Le droit n'est plus que l'expression du caprice et de la fantaisie
des hommes, ou des hasards de l'évolution sociale : la critique
du rationalisme juridique se retourne donc contre l'Ecole historique
du droit.
Que
nous montre cette critique du droit positif ?
Que
le droit n'est que d'institution humaine, et qu'il n'est que l'effet
de la force dans l'histoire. rien ne le justifie.
Ainsi,
pour Pascal, dans le Fragment 81 des Pensées (Ed.
Lafuma), c'est la force qui a établi l'ordre social reconnu
comme juste : le droit positif est, de fait, le produit et/ ou la
justification de la force.
De
même, Rousseau, dans le Discours sur l'origine de l'inégalité
parmi les hommes, est mené à dire que le droit
n'étant que le produit de l'histoire, il n'est qu'une usurpation
- celle des riches, qui voulaient l'institution de la propriété
pour posséder en toute liberté et légalement
…
Ce
qu'on voit bien, chez Pascal comme chez Rousseau, c'est que s'interroger
sur la signification de la justice d'un point de vue généalogique,
c'est être renvoyé à la force comme fondement
de celle-ci. C'est que, finalement, il nous apparaît bien
que le recours à l'histoire est incapable de faire apparaître
autre chose. L'histoire n'est pas légitimante, du moins,
tant qu'elle n'est rien d'autre qu'une accumulation de circonstances
fortuites, contingentes, qui auraient pu être autres. Cette
histoire, qui est celle à laquelle Rousseau a recours dans
sa reconstitution hypothétique de l'histoire (naturelle)

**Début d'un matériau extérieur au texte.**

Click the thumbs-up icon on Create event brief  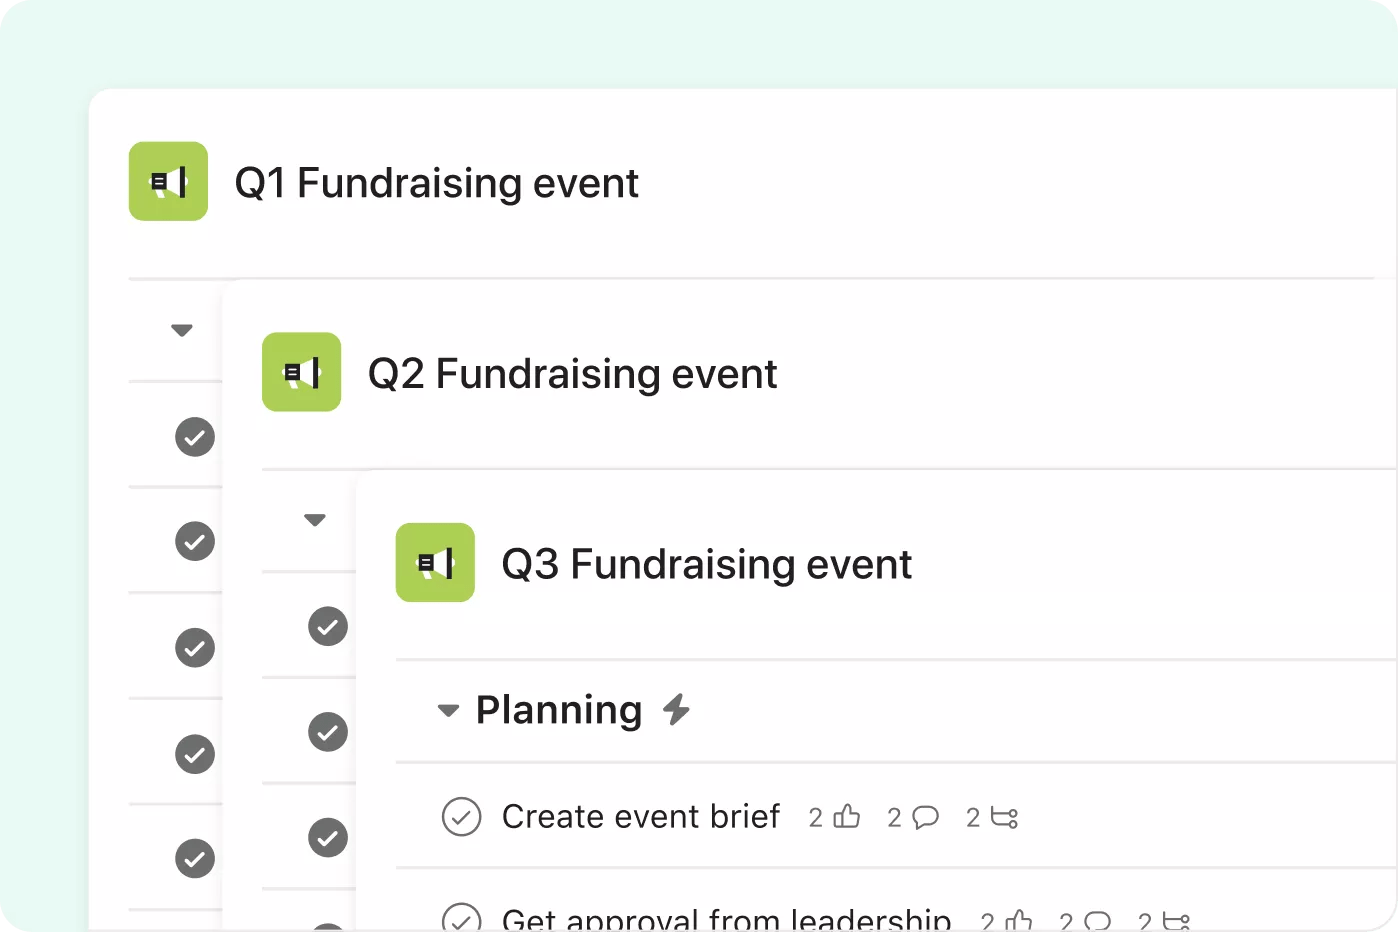[845, 816]
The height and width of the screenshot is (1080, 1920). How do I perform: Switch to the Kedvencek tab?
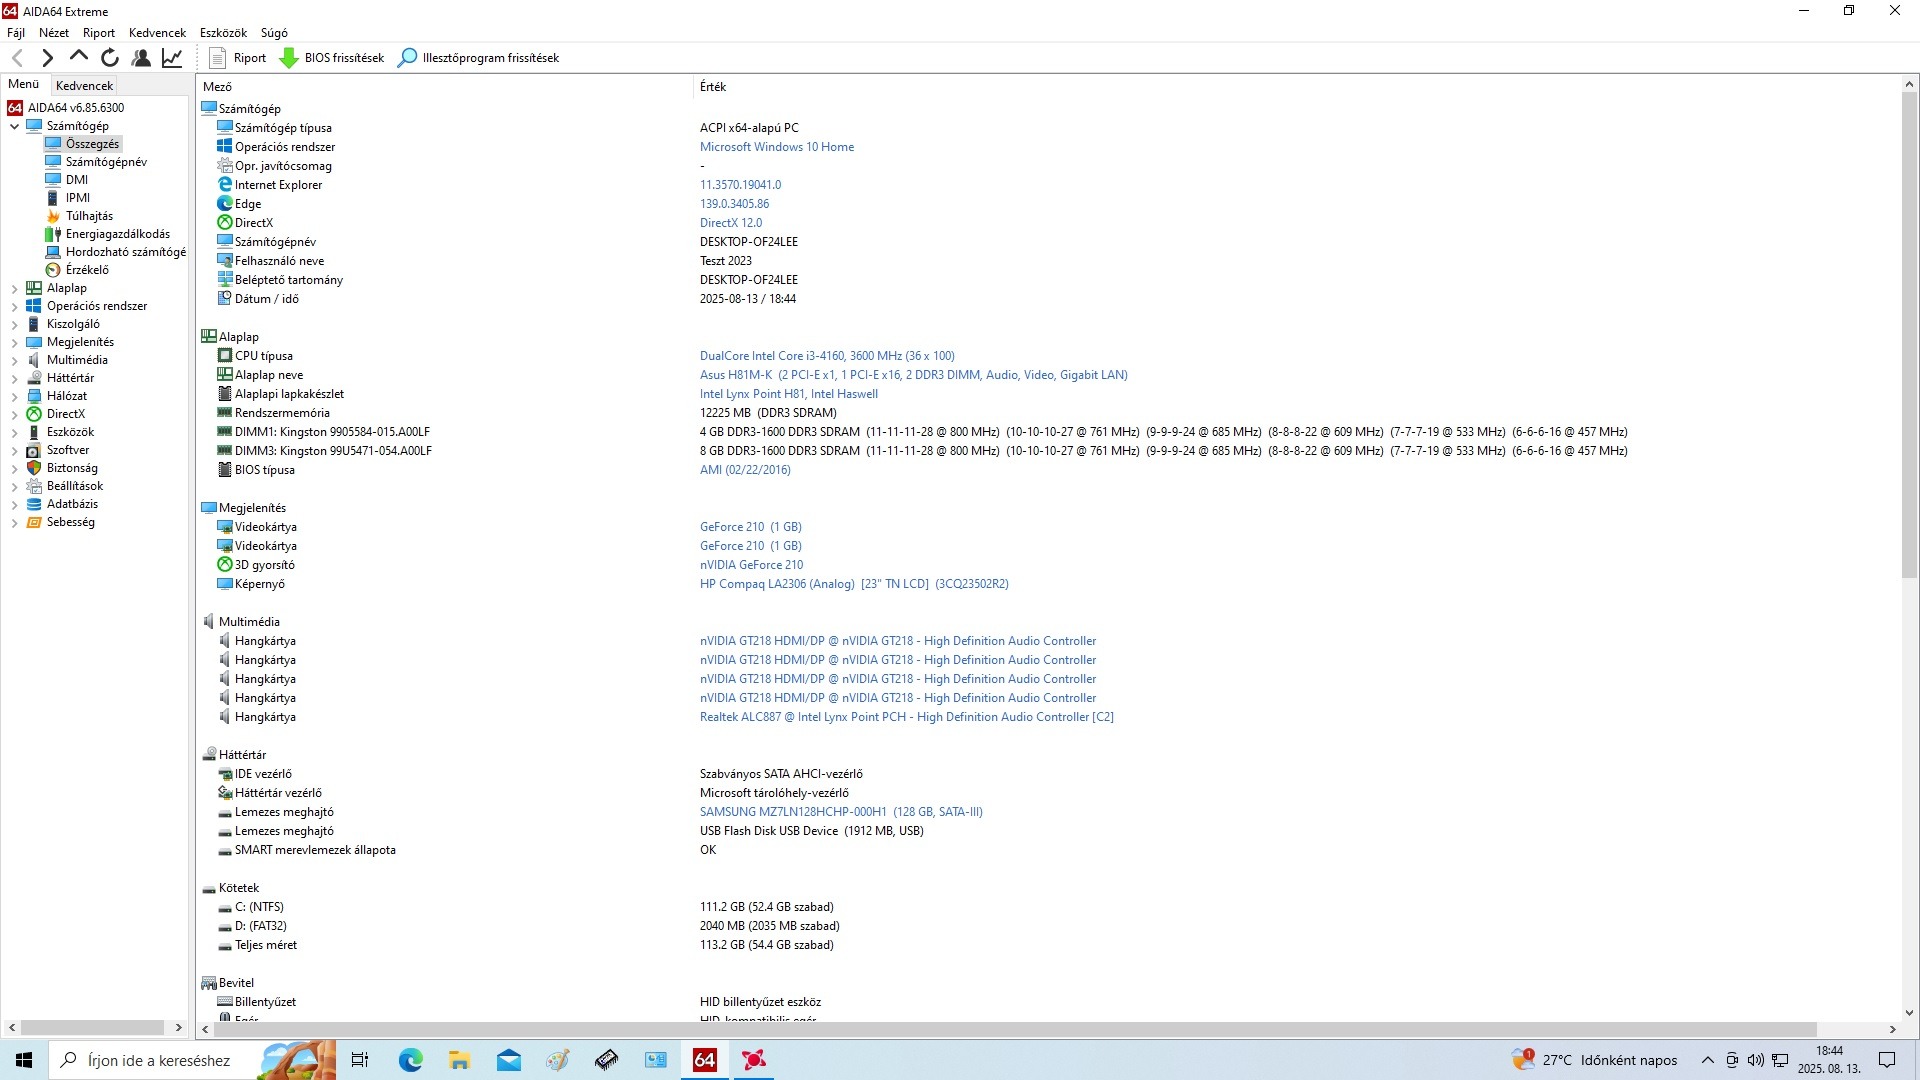pyautogui.click(x=84, y=86)
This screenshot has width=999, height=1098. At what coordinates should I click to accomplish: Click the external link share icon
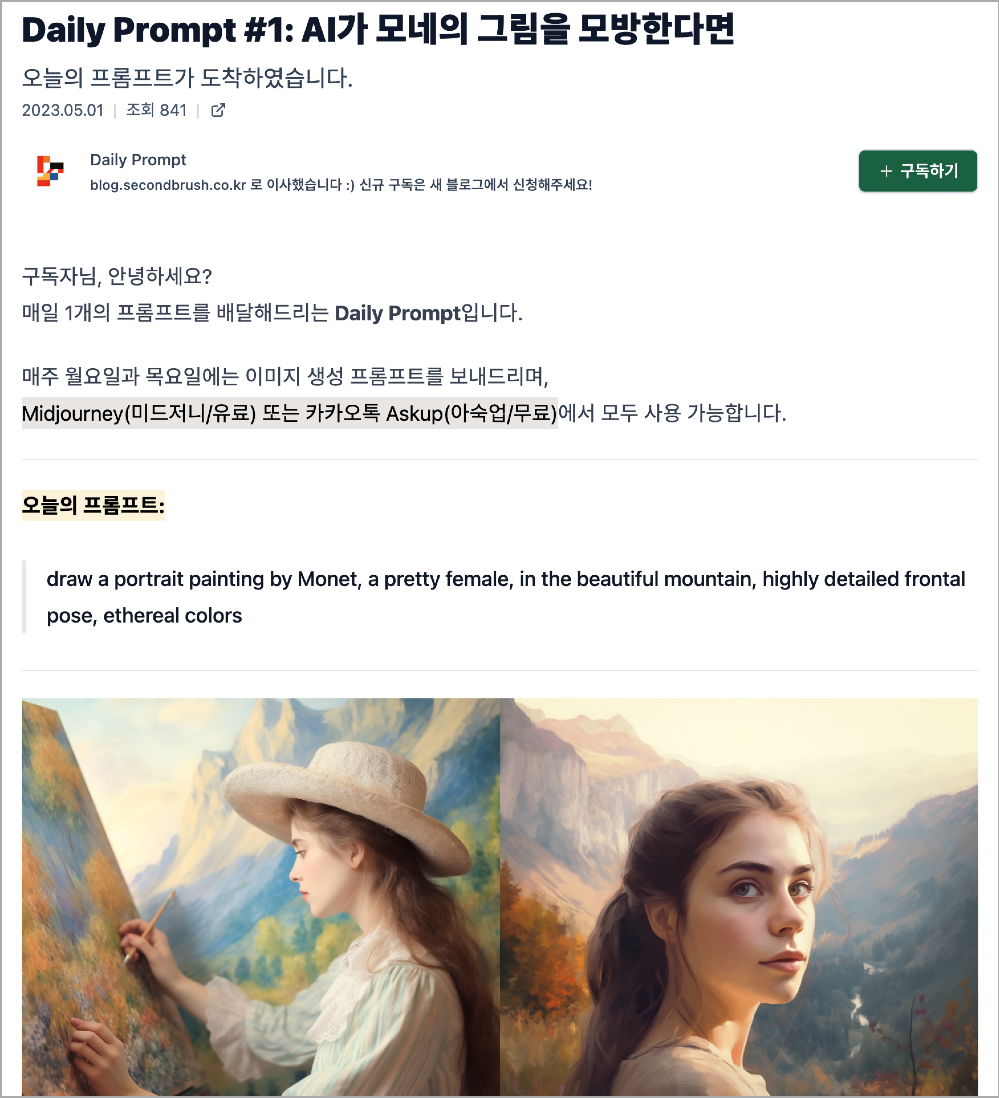[x=218, y=110]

de l'homme, n'a aucun sens, elle ne peut légitimer le droit,
étant absence de toute norme et de toute rationalité.
Il
semble donc bien, que dire que le droit n'est que le produit de
l'histoire aboutisse à nier tout droit. C'est la leçon
inoubliable de rousseau qui nous dit, dans le chapitre 3 du livre
I du Contrat Social, qu'un droit qui cesse, lorsque la force
cesse, n'est justement plus un droit, - car la force ne fait pas
droit !
On
voit donc que l'histoire ne saurait suffire à rendre compte
du droit. En fait, dire que c'est l'histoire qui est source du droit
nous prive de la possibilité qu'il soit fondé, juste/
justifié. Il semblerait donc qu'on soit obligé de
recourir à autre chose qu'à l'histoire, à sortir
de l'histoire et de sa succession empirique et insignifiante de
faits contingents.
D-
Une histoire légitimante
Mais
c'est bien ce que disait déjà Hegel, dans le § 3 des
Principes de la philo du droit, contre l'Ecole historique
allemande. Cette Ecole a confondu la genèse extérieure
du droit avec sa genèse à partir du concept. Cette
distinction se comprend à travers la célèbre
distinction hégélienne entre deux types d'histoire.
En
premier lieu, l'histoire, qui est celle dont fait selon lui usage
l'Ecole historique n'est rien d'autre qu'une succession empirique
insignifiante ; en second lieu, l'histoire, que Hegel écrit
avec un grand H, est la venue progressive de la Raison à
travers l'Histoire. Il faut distinguer entre le "dasein" et le "wirklich",
entre l'être-là insignifiant et l'effectif, qui est
ce qui existe comme traversé par la raison s'y accomplissant.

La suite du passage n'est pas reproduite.